As I steer myself through a dark cloud of existential dread, I brace myself for the turbulence I cannot avoid any longer. No surface-level, mundane activity seems to bring me joy anymore. It’s exciting because I am releasing attachments, but it’s scary because I have defined my life through these attachments for years. Who am I and what do I do now? This experience is unprecedented. There is no roadmap for transcendence. Ascension is a solitary journey.
We must stay humble as we journey through a vast expanse that we aren’t meant to understand. And when the path gets exceptionally hard to walk, the most self-aware of us sometimes fall into a void: a dark night of the soul begins. That’s where I’m at now.
Will you enter into the void with me for a moment so I can show you how I navigate the dark night of the soul? I have been here before. I have figured out why it happens and what it’s trying to teach me. I know a few things that have helped me as I go into the darkness again and again — a place I know that none of us are meant to stay.
Learning to Let Go
Life is a school, and the universe constantly sends us lessons. When they get very intense, they sometimes overwhelm us. That’s because often, the lesson we need to learn is to let go. If we hang on tightly, it becomes incredibly painful when we are forced to do so.
The goal is to surrender the attachment and live in the present moment.
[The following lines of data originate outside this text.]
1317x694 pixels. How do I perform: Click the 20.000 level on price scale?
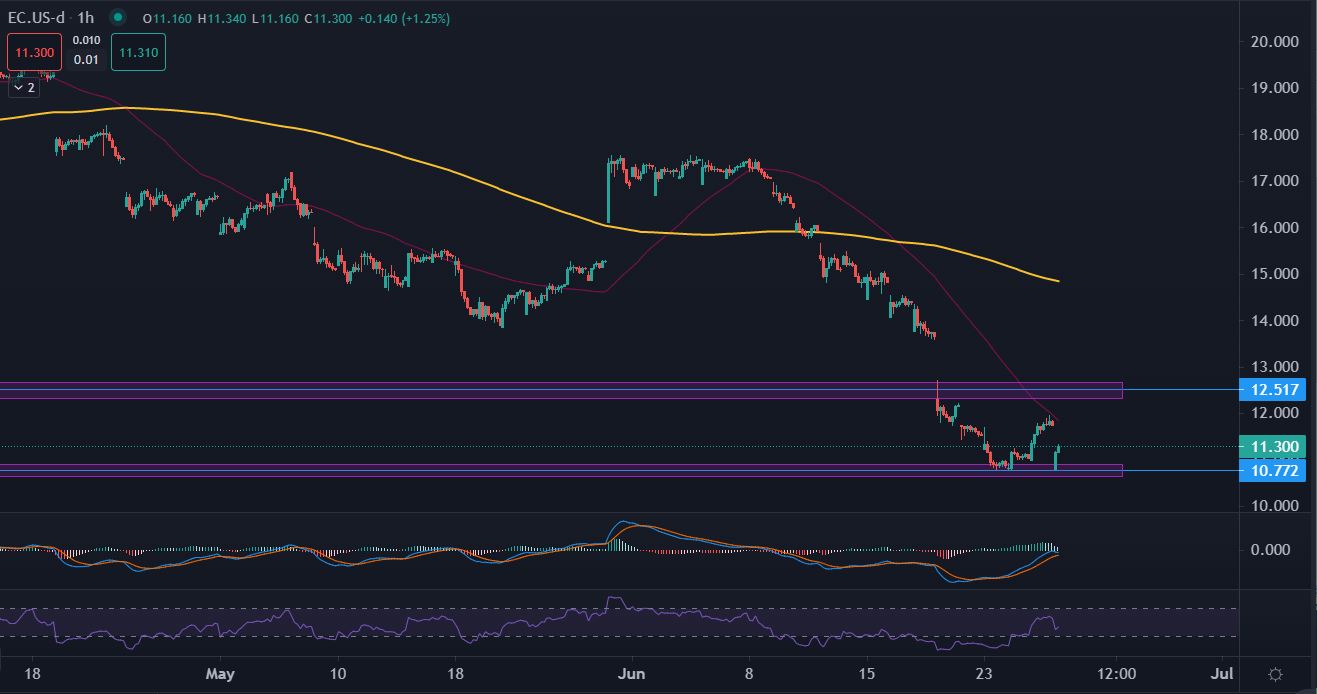[x=1272, y=42]
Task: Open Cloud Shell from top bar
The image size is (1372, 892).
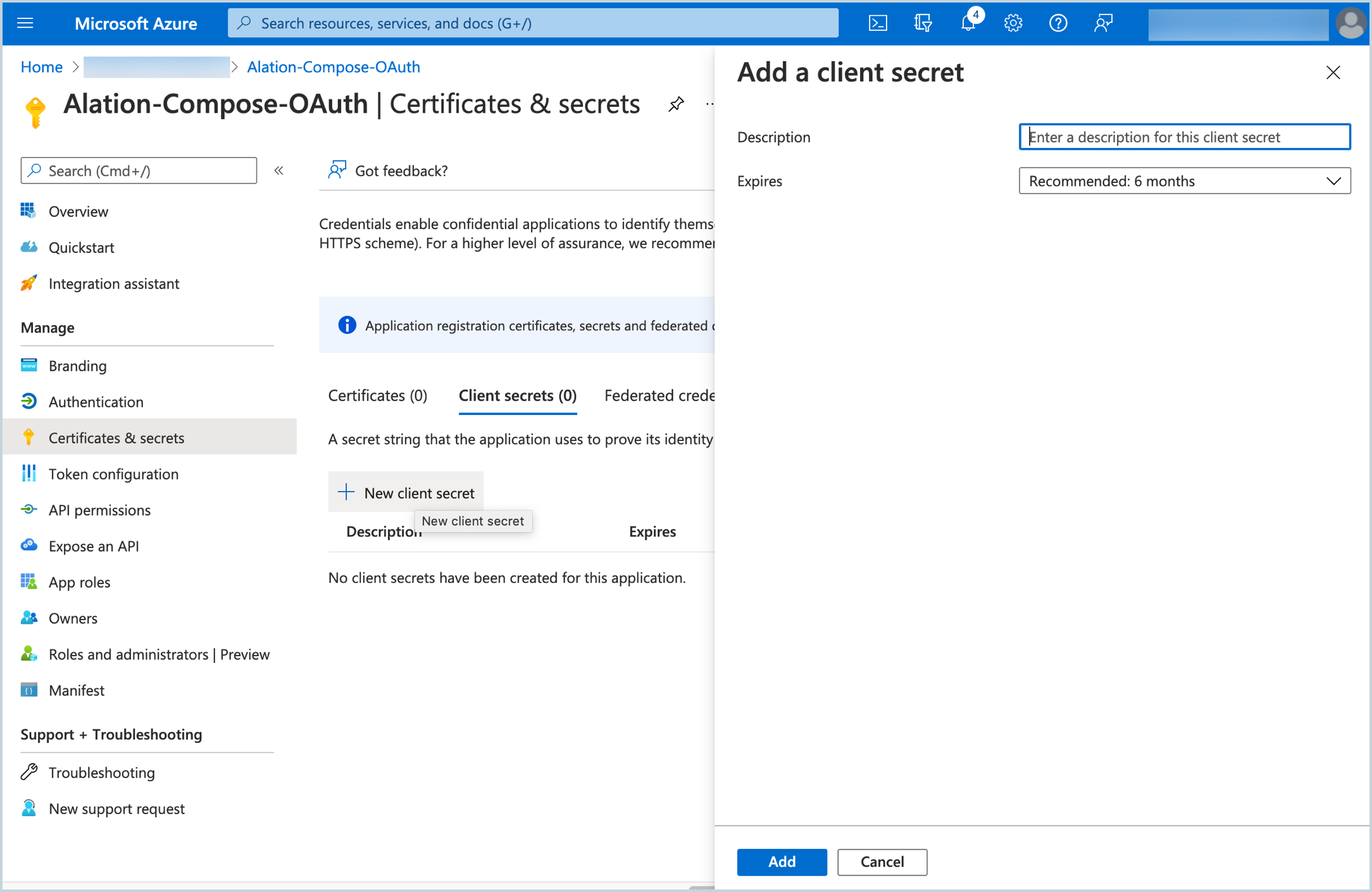Action: coord(878,23)
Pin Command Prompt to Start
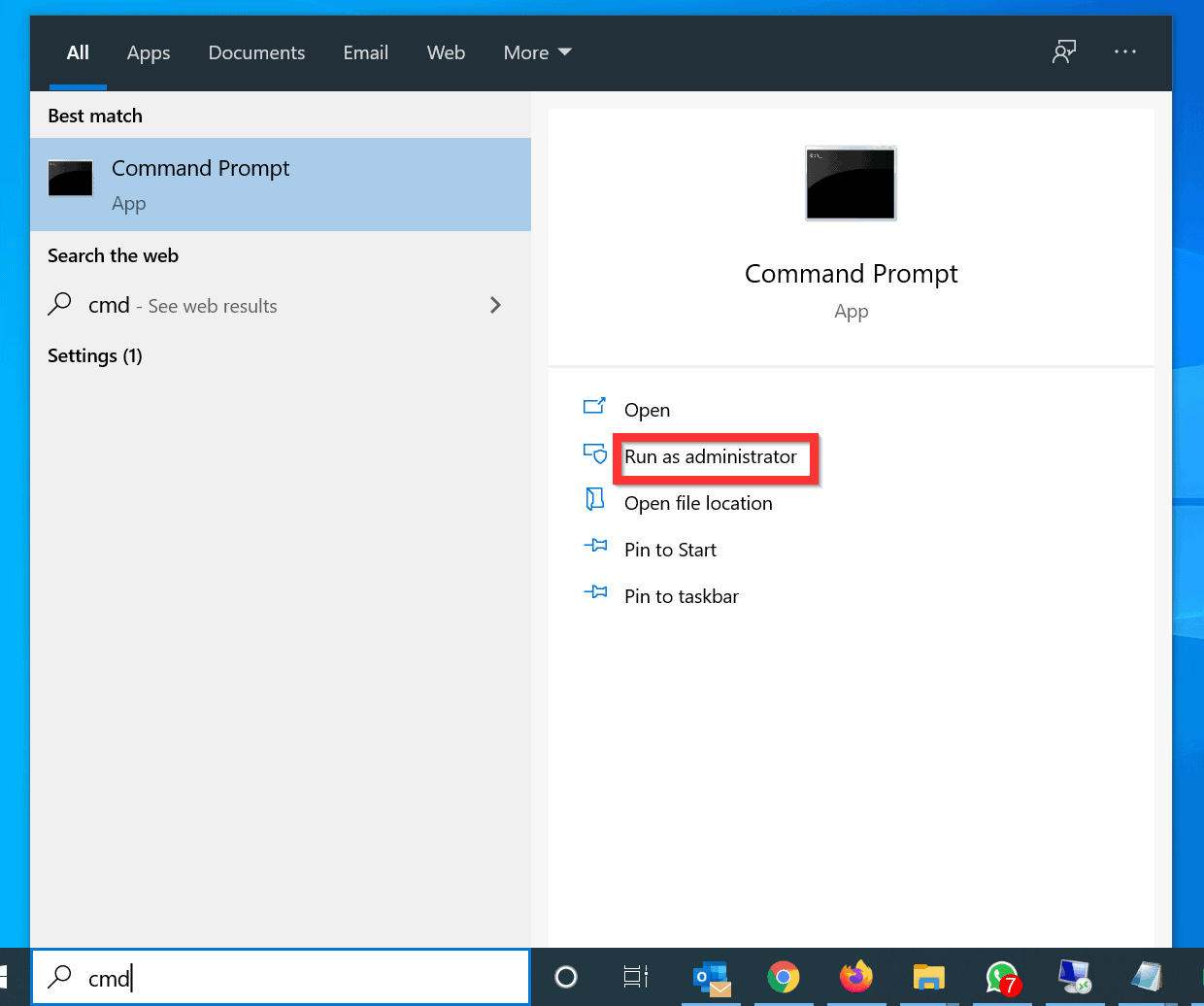Image resolution: width=1204 pixels, height=1006 pixels. [669, 550]
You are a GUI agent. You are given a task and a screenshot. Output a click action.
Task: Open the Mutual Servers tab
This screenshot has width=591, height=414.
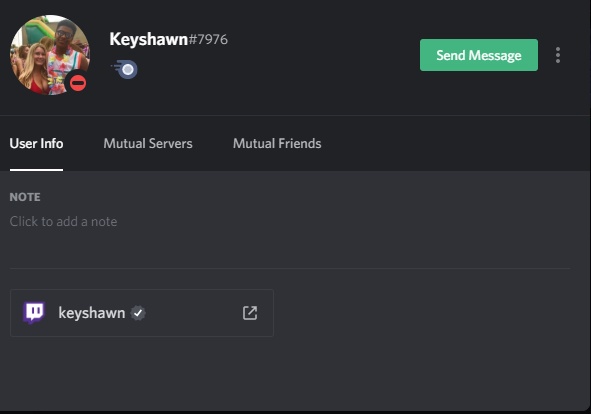[x=148, y=143]
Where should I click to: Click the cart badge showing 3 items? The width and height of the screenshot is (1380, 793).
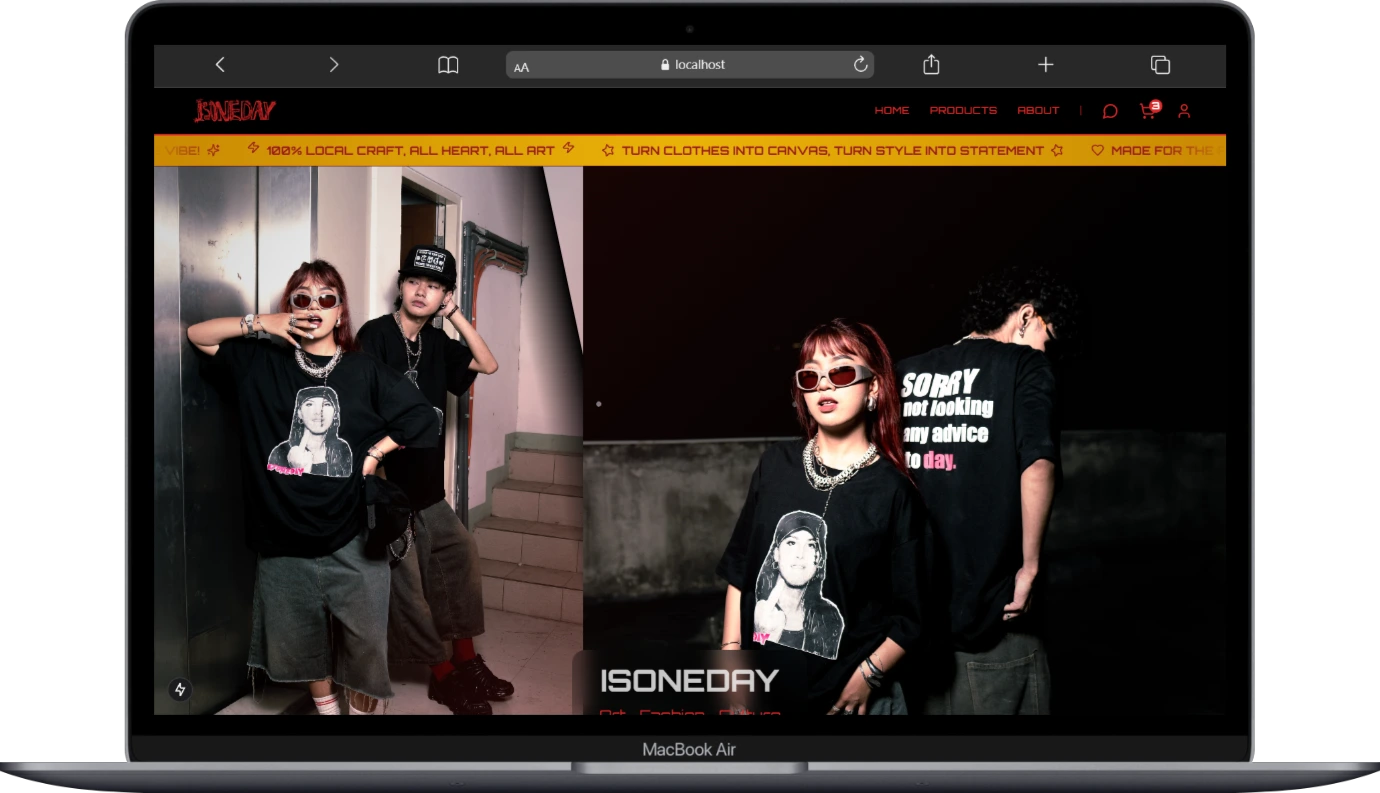(1155, 103)

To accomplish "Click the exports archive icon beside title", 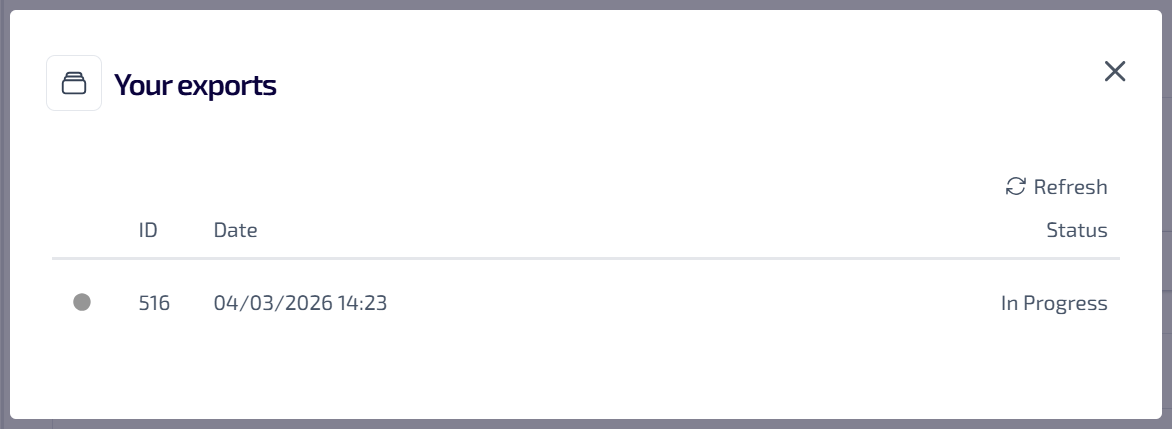I will [x=74, y=83].
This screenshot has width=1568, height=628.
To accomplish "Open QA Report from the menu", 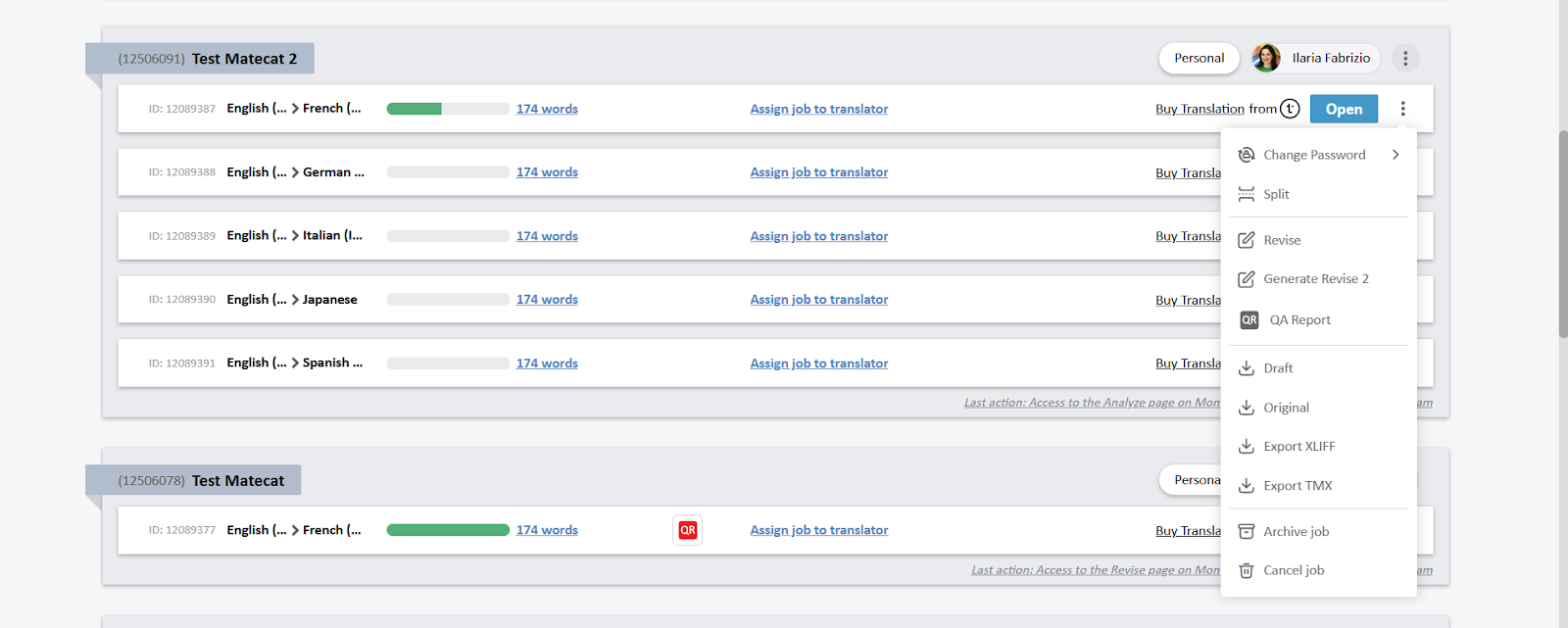I will tap(1299, 320).
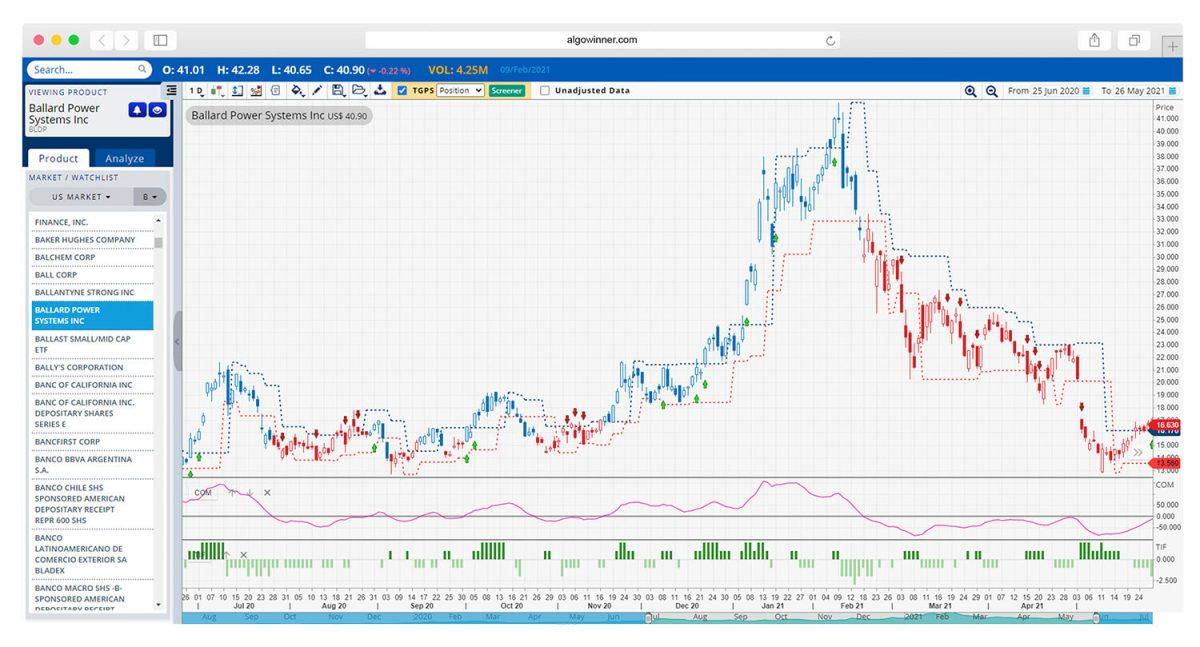Select BALCHEM CORP in the watchlist
Viewport: 1200px width, 647px height.
coord(65,257)
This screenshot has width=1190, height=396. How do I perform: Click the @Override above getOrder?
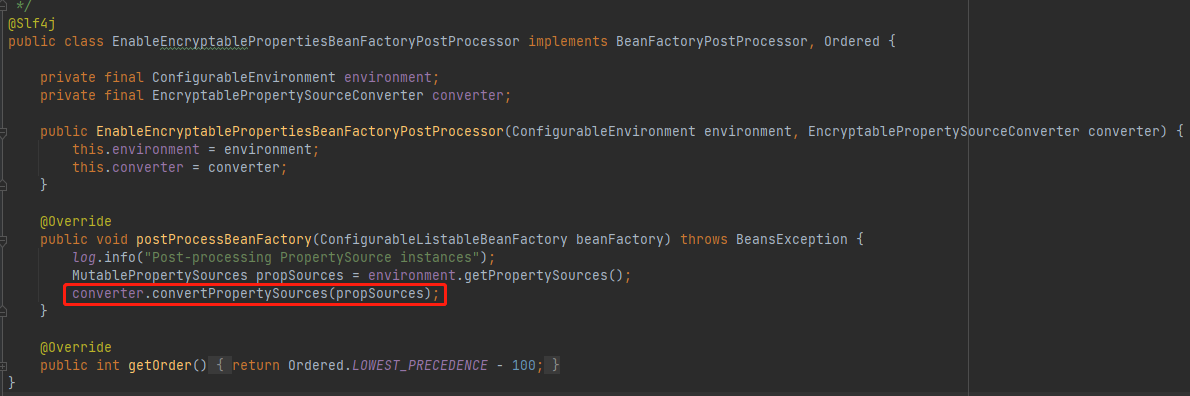(76, 347)
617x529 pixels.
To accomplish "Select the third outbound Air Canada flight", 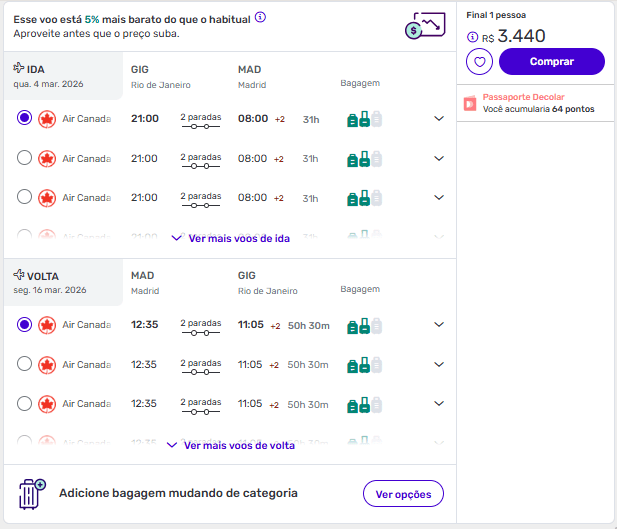I will click(25, 197).
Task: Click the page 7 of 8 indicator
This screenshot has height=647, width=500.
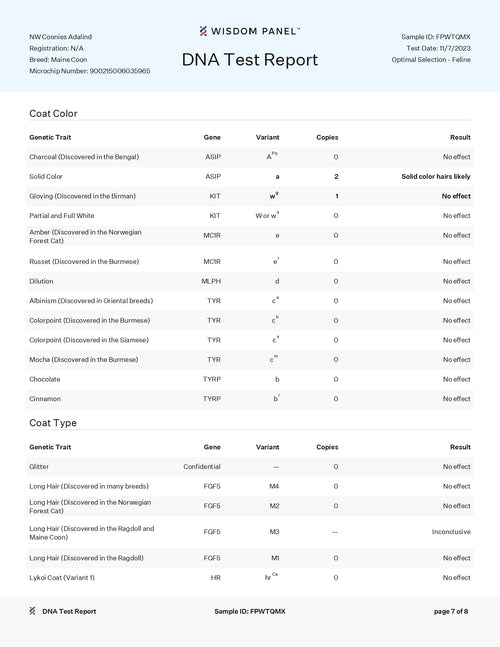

We are shown repeatedly by the universe that we have very little control over our lives. The goal of the discomfort is for us to shed attachments to expectations of outcomes, relationships, and material possessions, but the ego fights back hard. If we could just learn to let go effortlessly, we would spare ourselves so much suffering.
So, I take my previous learnings from the darkness and try to be better each time I find myself there again. That means I have to release the attachments before I am forced to do so by the universe. I have to try to be more fluid and malleable — allowing anything to just be. Total acceptance.
The Portal to the Light
Nobody likes to be uncomfortable. When I am in the dark night of the soul, I feel a pain that is incredibly hard to embody. And yet, I have learned that the fear and the pain are portals to a new state of consciousness. My salvation exists within the problem itself.
Somewhere in the center of the darkness, there is a doorway. I usually distract myself from the fear — making excuses in my mind that allow me to avoid facing it. But during the dark night of the soul, I no longer try to redirect my mind. I see no point in fighting the darkness, so it descends upon me and swallows me whole. I have no choice but to face the discomfort.
Instead of running from the discomfort, I go straight to the center.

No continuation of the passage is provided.